We need to change their perspective.
We underpinned our pilot scheme, which
was taught through Drama with Year 7 pupils, with positive
thinking. We developed a system of what we called sound
feedback: Send clear advice about what to improve ONLY talks
about the work and not the person UNDERSTANDS we need more
than praise to improve. NEVER just says what was wrong
but how we can do it better DEMONSTRATES how we can improve.
We channeled our
energy into creating the right learning environment with a
'code of conduct' negotiated with pupils and £19 traffic
lights from Ikea (!) which signaled our 'metacogniton' time
and structured our talking about thinking.
We also needed to find a model for
our thinking which would diffuse our pupils innate desire
to baton down the hatches and man the machine guns rather
than listen to their peers' comments.
We found what we
were looking for in Edward Debono's six thinking hats system
- we removed the ego. We all thought in the same way
and at the same time and as a result our learning has been
transformed.
Every single one of the pupil questionnaires
returned revealed the story of how these techniques had helped
them - and here's the important point. It helped them
NOT just in the classroom, but outside of school. Questions
varied from how useful pupils found the work, to whether they
thought it had improved their use of imagination.

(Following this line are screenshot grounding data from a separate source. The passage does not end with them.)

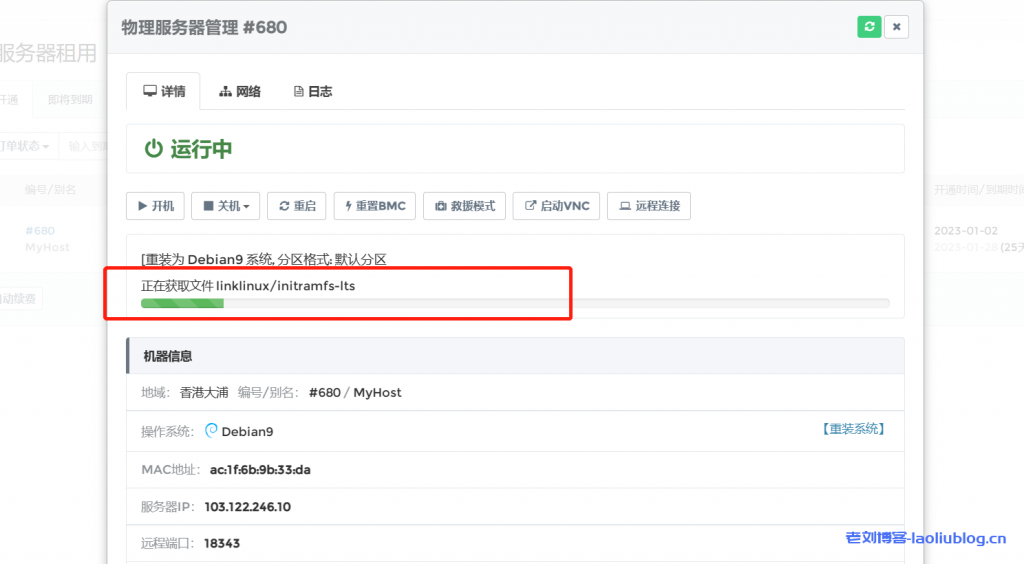This screenshot has width=1024, height=564.
Task: Launch 启动VNC console
Action: [557, 206]
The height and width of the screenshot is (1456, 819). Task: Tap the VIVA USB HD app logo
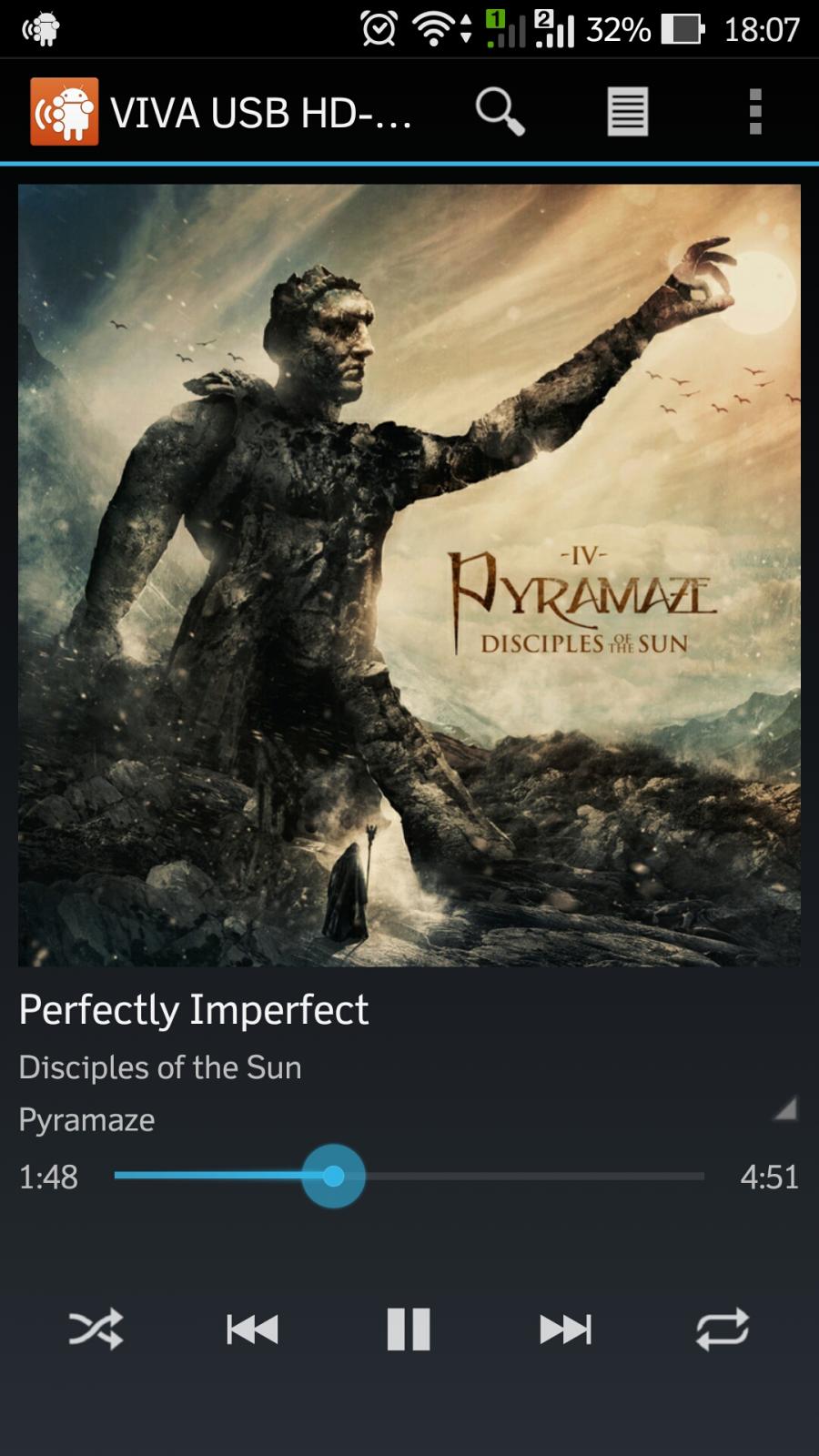click(64, 112)
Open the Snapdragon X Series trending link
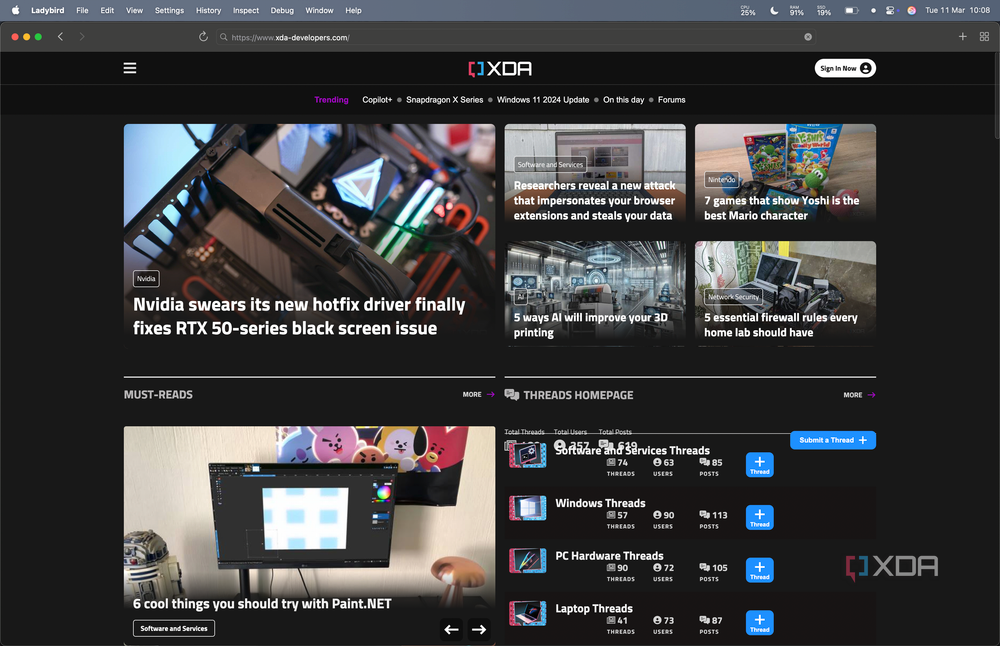This screenshot has width=1000, height=646. pos(445,100)
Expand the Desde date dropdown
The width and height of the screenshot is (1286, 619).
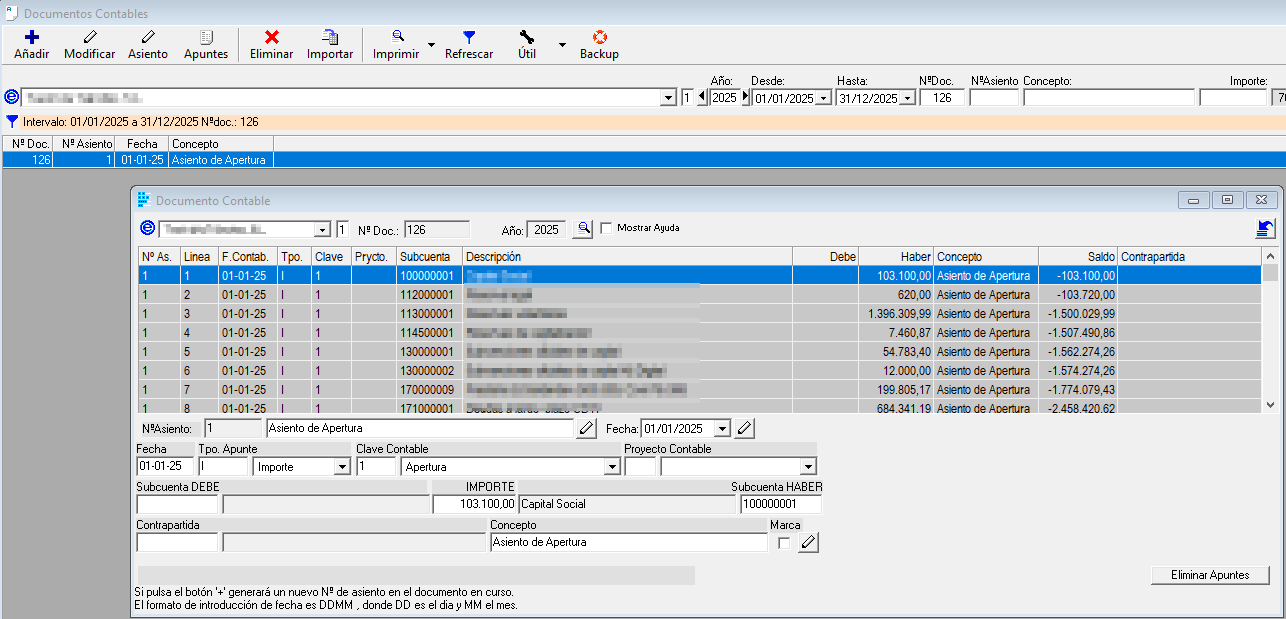(823, 98)
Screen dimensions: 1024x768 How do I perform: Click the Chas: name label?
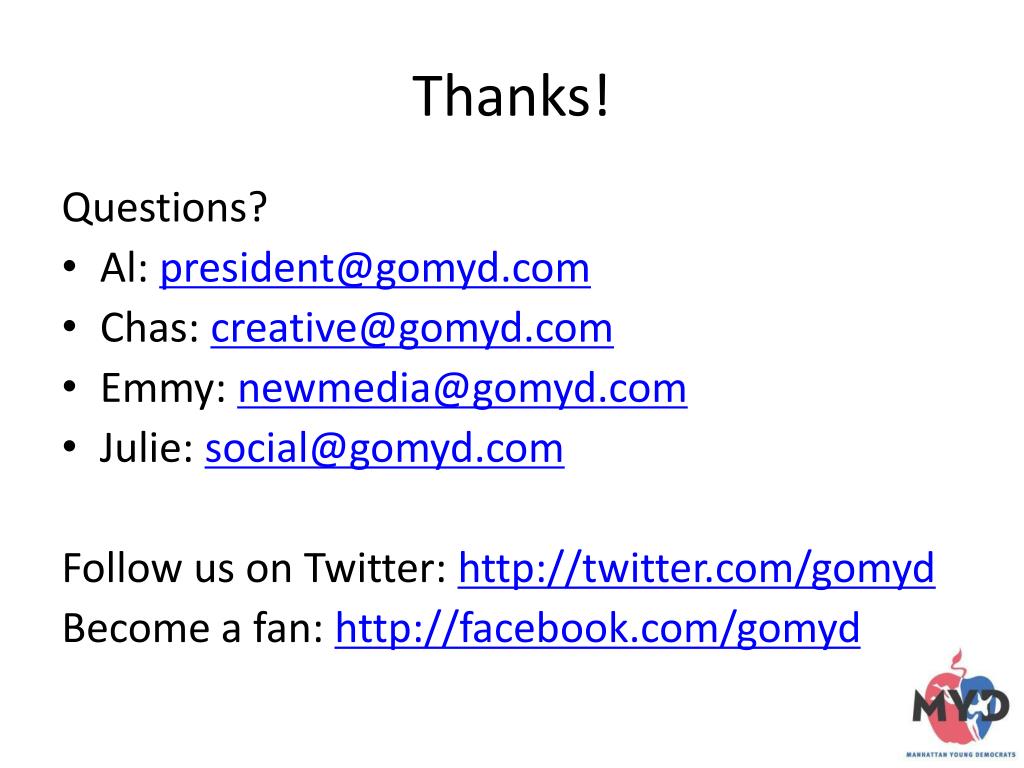coord(150,328)
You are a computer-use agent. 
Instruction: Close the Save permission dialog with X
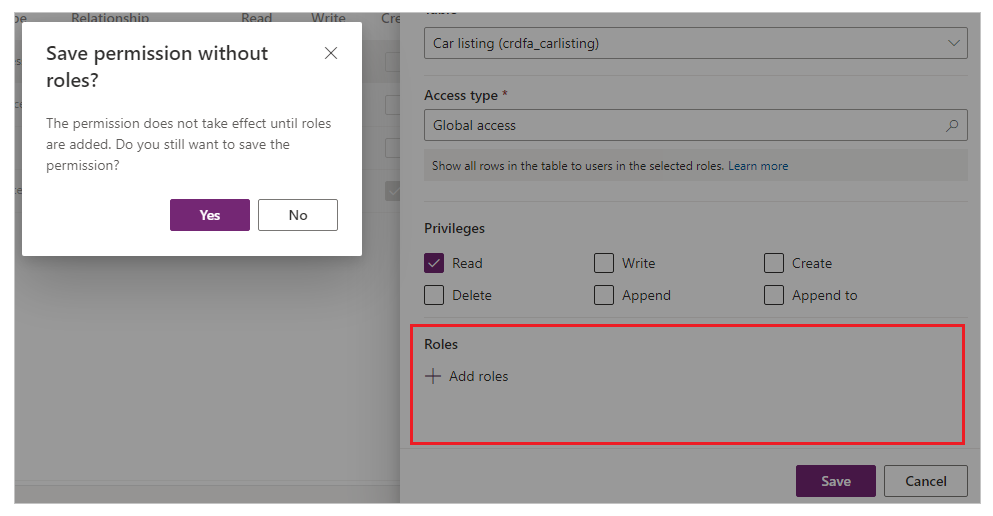(x=331, y=53)
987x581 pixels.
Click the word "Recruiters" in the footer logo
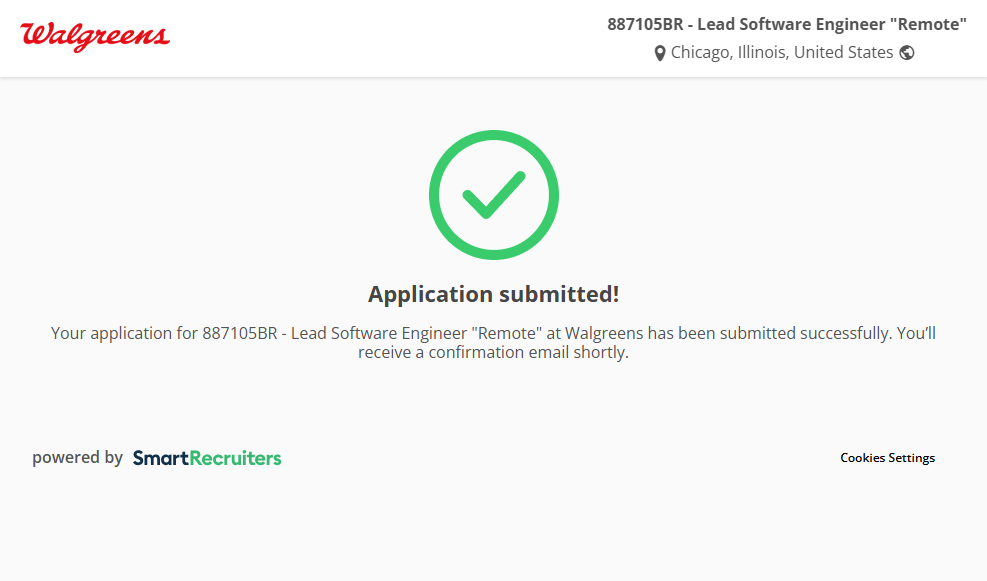coord(235,458)
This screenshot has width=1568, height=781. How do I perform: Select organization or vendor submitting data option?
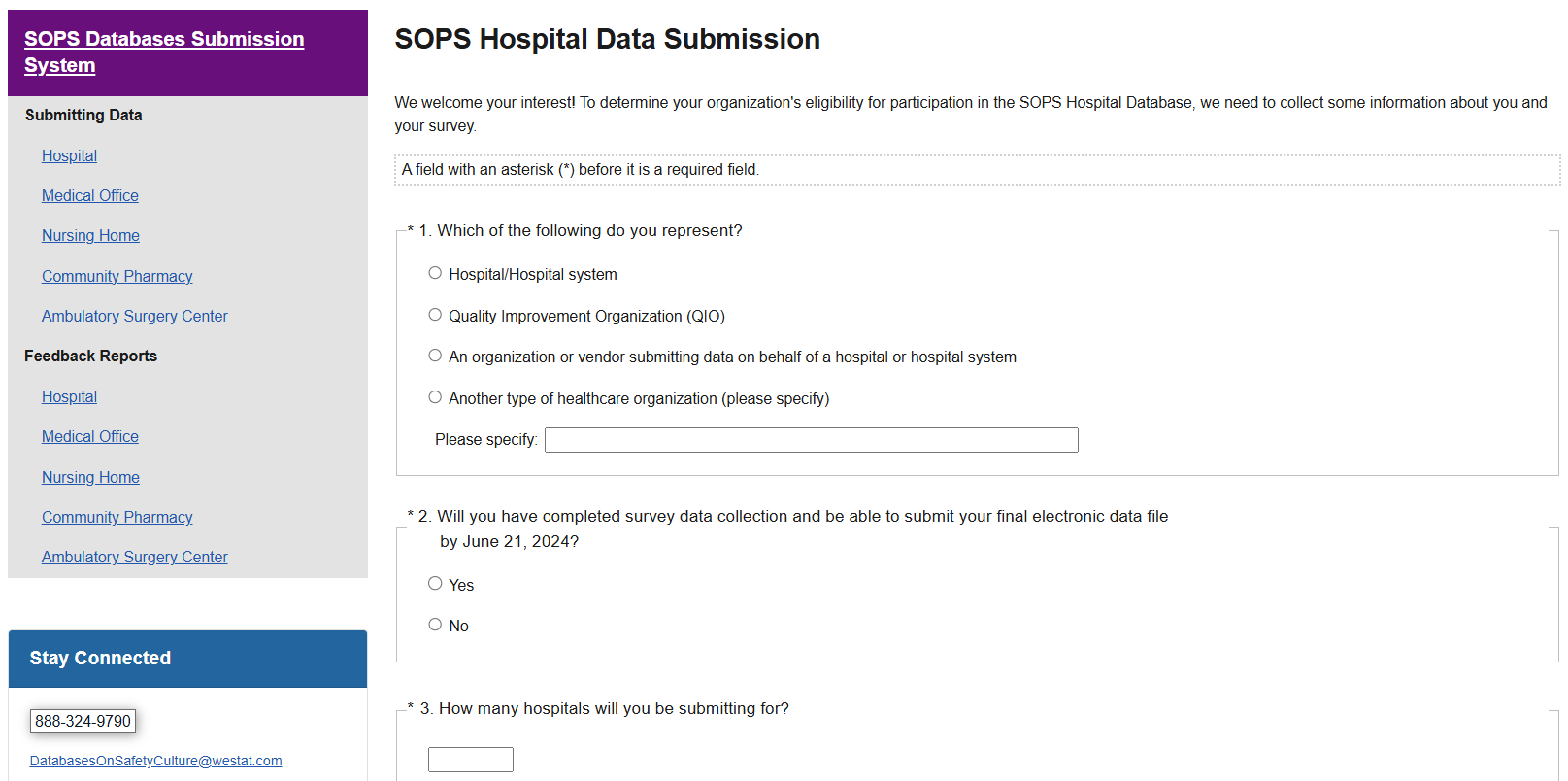[x=435, y=356]
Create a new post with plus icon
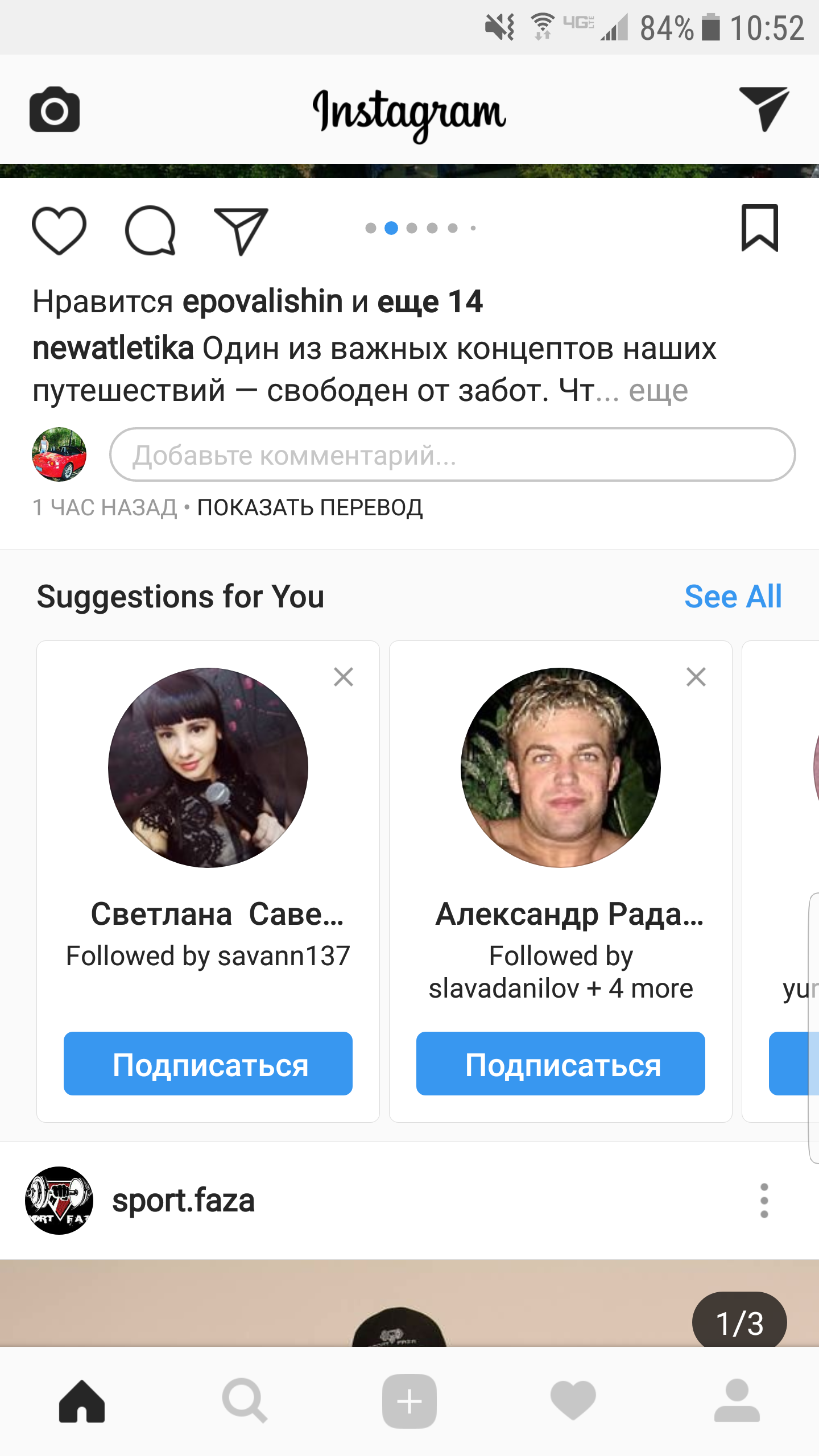The width and height of the screenshot is (819, 1456). tap(410, 1401)
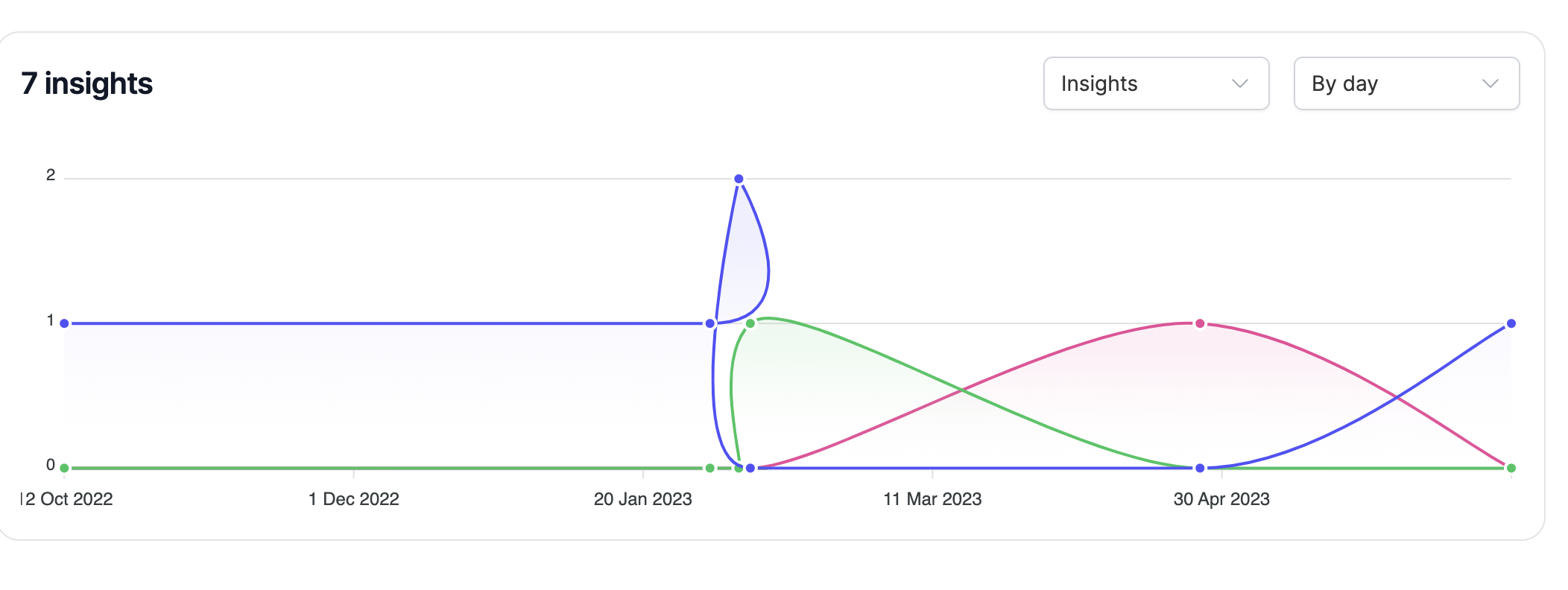Expand the Insights filter chevron
Image resolution: width=1568 pixels, height=590 pixels.
(x=1239, y=84)
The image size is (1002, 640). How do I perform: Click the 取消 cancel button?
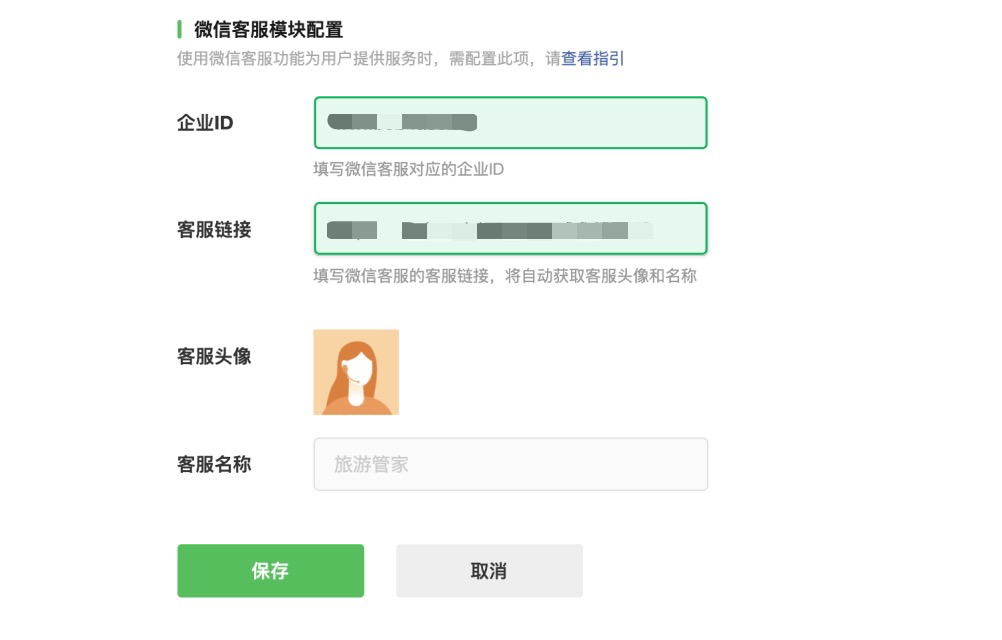tap(489, 570)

The
questionnaires followed a format used by QCA on their 'arts
alive' website and unanimously illustrated how helpful our
pupils found these techniques.
We are now setting
up a working party to spread the techniques to the whole school.
How can we ignore results such as pupils going home and teaching
their families how to use the hats to solve arguments about
what programmes to watch on TV?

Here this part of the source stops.